Directive 1:
Using the blog post about White Sands, decide whether each statement agrees with it: (a) the temperature at the dunes was about 40 degrees F; (b) the road runs twelve miles into the dunes; (c) the visitors toured the museum at the missile range. Answer yes or no for each and quote the words from the post that decide it.
Directive 2:
Reproduce the blog post about White Sands word for word between "If  you guessed" and "a winter landscape.", inclusive.
Directive 3:
Carry on the blog post about White Sands from where it stops.
[start of Supplied passage]
Tuesday, 8 January 2013

Not Quite a White Christmas


If  you guessed where we were in our last post, I'm sure you expected it was somewhere that had experienced an unexpected snowstorm. Adults and children were bundled in winter clothes and enjoying the hills on their neon coloured "flying saucers". Even Dixie was fooled and snuffled, rolled and even took a small mouthful of what she thought was snow. In fact, we were at The White Sands National Monument in New Mexico where 275 square miles of white gypsum dunes boggle the mind. It was quite cold and windy, about 40 degrees F. Thus,it felt like winter and looked like snow. The sun lights up the gypsum crystals and casts dramatic blue shadows as it does on snow. There was even the peaceful silence on the dunes that one experiences while crossing a winter landscape.






The dunes were formed when a shallow sea covered the area about 250 million years ago. They are surrounded by the San Andres, Sacramento and Sierra Blanca Mountain ranges. A road takes tourists eight miles into the dunes, with many turn-offs and parking lots allowing for hiking anywhere. Without following the markers, it would be easy to get lost as there are not any particular features delineating one dune from the next. We have visited many lake and seaside dunes but usually they are partially covered by foliage to prevent erosion. It was really awesome to see miles of sparkling sand dunes stretching out towards the distant mountains.



We spotted an antelope grazing in the brush on our way home. Too late to see the museum, we stopped at the White Sands Missile Range. A number of missiles ranging in size and age were displayed outside and we explored until we were too cold. The sun reaching through the mountains provided a dramatic background for the objects of war.
[end of Supplied passage]
[start of Rows]
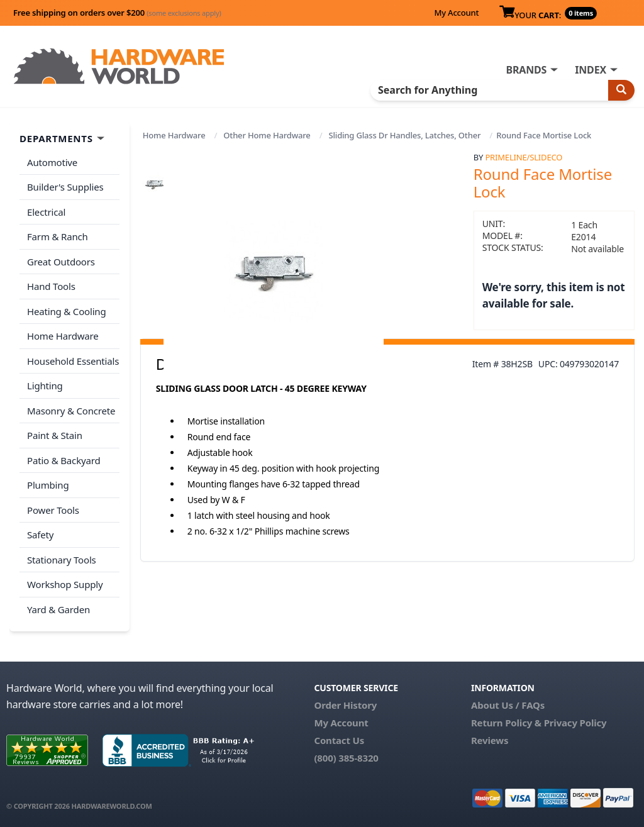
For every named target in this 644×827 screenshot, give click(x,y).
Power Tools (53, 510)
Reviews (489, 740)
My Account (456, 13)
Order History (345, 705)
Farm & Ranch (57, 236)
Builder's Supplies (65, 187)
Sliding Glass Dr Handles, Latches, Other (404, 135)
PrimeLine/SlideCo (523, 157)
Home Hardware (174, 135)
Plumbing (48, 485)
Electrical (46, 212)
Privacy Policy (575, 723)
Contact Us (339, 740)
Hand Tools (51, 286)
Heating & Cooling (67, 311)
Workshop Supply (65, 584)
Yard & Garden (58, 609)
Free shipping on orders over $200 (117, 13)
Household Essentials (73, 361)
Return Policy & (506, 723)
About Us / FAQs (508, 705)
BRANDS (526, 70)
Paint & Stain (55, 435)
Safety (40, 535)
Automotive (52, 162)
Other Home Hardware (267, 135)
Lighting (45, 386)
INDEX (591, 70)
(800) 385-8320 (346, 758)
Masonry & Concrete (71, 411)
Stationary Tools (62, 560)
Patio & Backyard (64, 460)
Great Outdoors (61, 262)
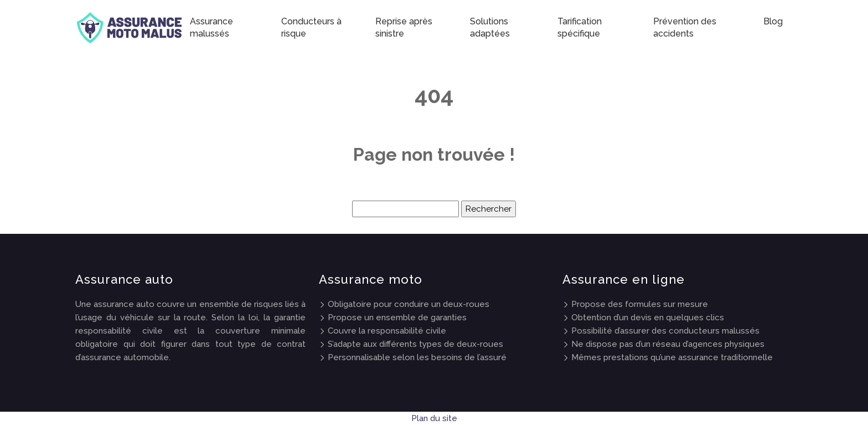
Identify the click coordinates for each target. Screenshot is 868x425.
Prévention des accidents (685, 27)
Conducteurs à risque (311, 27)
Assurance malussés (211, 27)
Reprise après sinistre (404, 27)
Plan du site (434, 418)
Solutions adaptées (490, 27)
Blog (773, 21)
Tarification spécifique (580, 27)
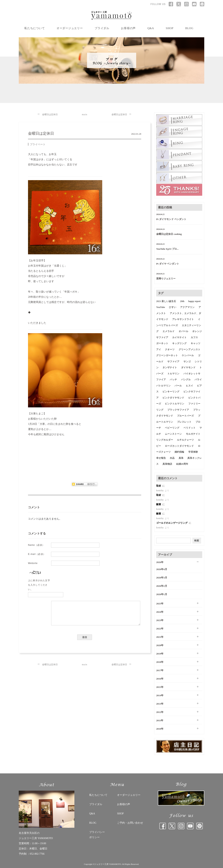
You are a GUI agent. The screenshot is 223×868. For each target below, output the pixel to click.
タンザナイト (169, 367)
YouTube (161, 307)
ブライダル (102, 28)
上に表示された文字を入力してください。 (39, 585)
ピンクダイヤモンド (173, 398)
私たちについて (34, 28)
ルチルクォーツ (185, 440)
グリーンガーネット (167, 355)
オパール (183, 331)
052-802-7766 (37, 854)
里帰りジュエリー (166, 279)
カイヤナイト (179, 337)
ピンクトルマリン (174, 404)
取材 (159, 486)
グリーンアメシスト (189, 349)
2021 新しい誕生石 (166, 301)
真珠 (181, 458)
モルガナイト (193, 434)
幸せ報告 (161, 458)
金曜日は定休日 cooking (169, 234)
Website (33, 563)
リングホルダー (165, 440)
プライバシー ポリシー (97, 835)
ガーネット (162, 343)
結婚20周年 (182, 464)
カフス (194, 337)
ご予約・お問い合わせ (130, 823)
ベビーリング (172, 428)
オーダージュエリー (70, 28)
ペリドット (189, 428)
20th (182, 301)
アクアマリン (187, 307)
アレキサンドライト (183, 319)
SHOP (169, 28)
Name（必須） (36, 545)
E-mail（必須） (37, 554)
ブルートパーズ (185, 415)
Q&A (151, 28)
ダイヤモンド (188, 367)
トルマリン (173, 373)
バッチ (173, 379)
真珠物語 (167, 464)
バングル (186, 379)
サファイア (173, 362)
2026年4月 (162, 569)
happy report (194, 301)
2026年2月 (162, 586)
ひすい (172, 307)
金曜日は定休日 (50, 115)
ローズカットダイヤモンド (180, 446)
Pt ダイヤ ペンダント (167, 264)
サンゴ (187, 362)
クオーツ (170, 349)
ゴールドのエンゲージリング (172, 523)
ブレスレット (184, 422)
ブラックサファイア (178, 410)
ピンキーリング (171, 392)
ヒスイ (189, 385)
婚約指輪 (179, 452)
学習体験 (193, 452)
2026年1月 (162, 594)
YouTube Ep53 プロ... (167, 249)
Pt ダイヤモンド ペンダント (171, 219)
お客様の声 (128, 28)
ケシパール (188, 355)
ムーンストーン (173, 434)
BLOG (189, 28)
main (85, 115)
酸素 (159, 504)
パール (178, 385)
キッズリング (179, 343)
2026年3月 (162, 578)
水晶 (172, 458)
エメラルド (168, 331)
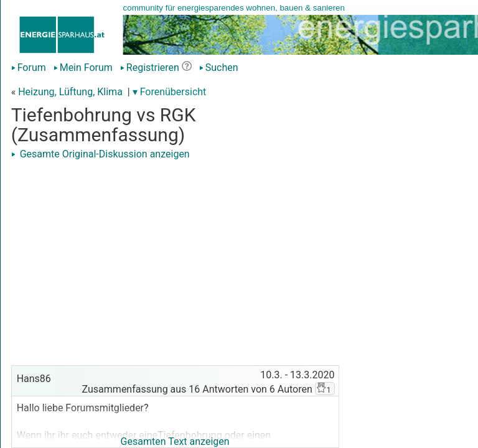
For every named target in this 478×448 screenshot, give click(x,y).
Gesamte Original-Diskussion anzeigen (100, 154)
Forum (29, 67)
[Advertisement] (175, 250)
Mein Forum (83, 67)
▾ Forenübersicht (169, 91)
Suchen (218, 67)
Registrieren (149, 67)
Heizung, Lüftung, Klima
[end of Rows]
Expected output 1:
(a) Yes: "It was quite cold and windy, about 40 degrees F."
(b) No: "A road takes tourists eight miles into the dunes"
(c) No: "Too late to see the museum, we stopped at the White Sands Missile Range."

Expected output 2:
If  you guessed where we were in our last post, I'm sure you expected it was somewhere that had experienced an unexpected snowstorm. Adults and children were bundled in winter clothes and enjoying the hills on their neon coloured "flying saucers". Even Dixie was fooled and snuffled, rolled and even took a small mouthful of what she thought was snow. In fact, we were at The White Sands National Monument in New Mexico where 275 square miles of white gypsum dunes boggle the mind. It was quite cold and windy, about 40 degrees F. Thus,it felt like winter and looked like snow. The sun lights up the gypsum crystals and casts dramatic blue shadows as it does on snow. There was even the peaceful silence on the dunes that one experiences while crossing a winter landscape.

Expected output 3:
 A funny thing happened to Caron on the way to the missile range....
 


After I recovered from the missile malfunction we spent three nights at the pleasant Rusty's RV Park near Rodeo, New Mexico. Our campsite was in secluded corner of the park beside the desert with a gorgeous view out to the mountains. It was private and quiet for our relaxing days and hikes. Just the way we like it. There was a mile long hiking trail in the park and a pond where ducks and geese played "let's not get eaten by the coyotes"




The Chirichaua Desert Museum was a real gem with exhibits of everything related to reptiles. There were some great posters, packaging, products and postcards that featured snakes, turtles, lizards and alligators. The walls were filled with exquisite paintings by local artist Tell Hicks. Skulls and skeletons were beautifully displayed as were a variety of reptile-themed sculptures. There were live turtles and a huge variety of local snakes on view. Chris captured a video of a rattler who decided that we were a threat and put on quite a display with loud acoustics. All the snakes are so camouflaged in their environments it is not surprising that sightings are rare. The museum owner has been a passionate reptile lover since his youth and travels the world to observe different species. He knew Steve Erwin and had a display of "The Crocodile Hunter" children's games and memorabilia. The gift shop was filled with an amazing book and art collection and fine crafted goods. To underline our desert location, we found a tumbleweed stuck under the car in the museum parking lot!










We took a vigorous hike up Cave Creek Trail towards "The Fingers" outcroppings in the Chiricahua Mountains. The rocks were ochre, green, orange and brick. There were many toppled Yuccas that only live one year and lots of prickly pear cactus among the rocky pathways.
The cold crazy winds blew in some threatening clouds and before it got dark that night,we could see some precipitation falling in sheets around the mountains. We celebrated New Year's arrival via London TV where we heard Big Ben and the fireworks over skype with Marilyn and Mike in England. Happy New Year!!!!






We headed into 2013 in cold and snow. The mountains were snow covered over night and the sun shining across them was beautiful. As we headed into Arizona, we got into deeper snow and actually had slush on the roads. It was strange seeing cactus piled with snow. A travelling day we headed south around the chirichaua range to a town called Douglas which is a Mexico border town the mountain town. Then north again through Bisbee, which at 6000' had received 6 inches of the white stuff and the ploughs were out clearing. After our scenic snowy drive, we settled in at the Tombstone Territories RV Resort for 9 nights. Tomorrow we are leaving for Quartzite or Darby Wells to do some boondockin'... yippee-ki-ya.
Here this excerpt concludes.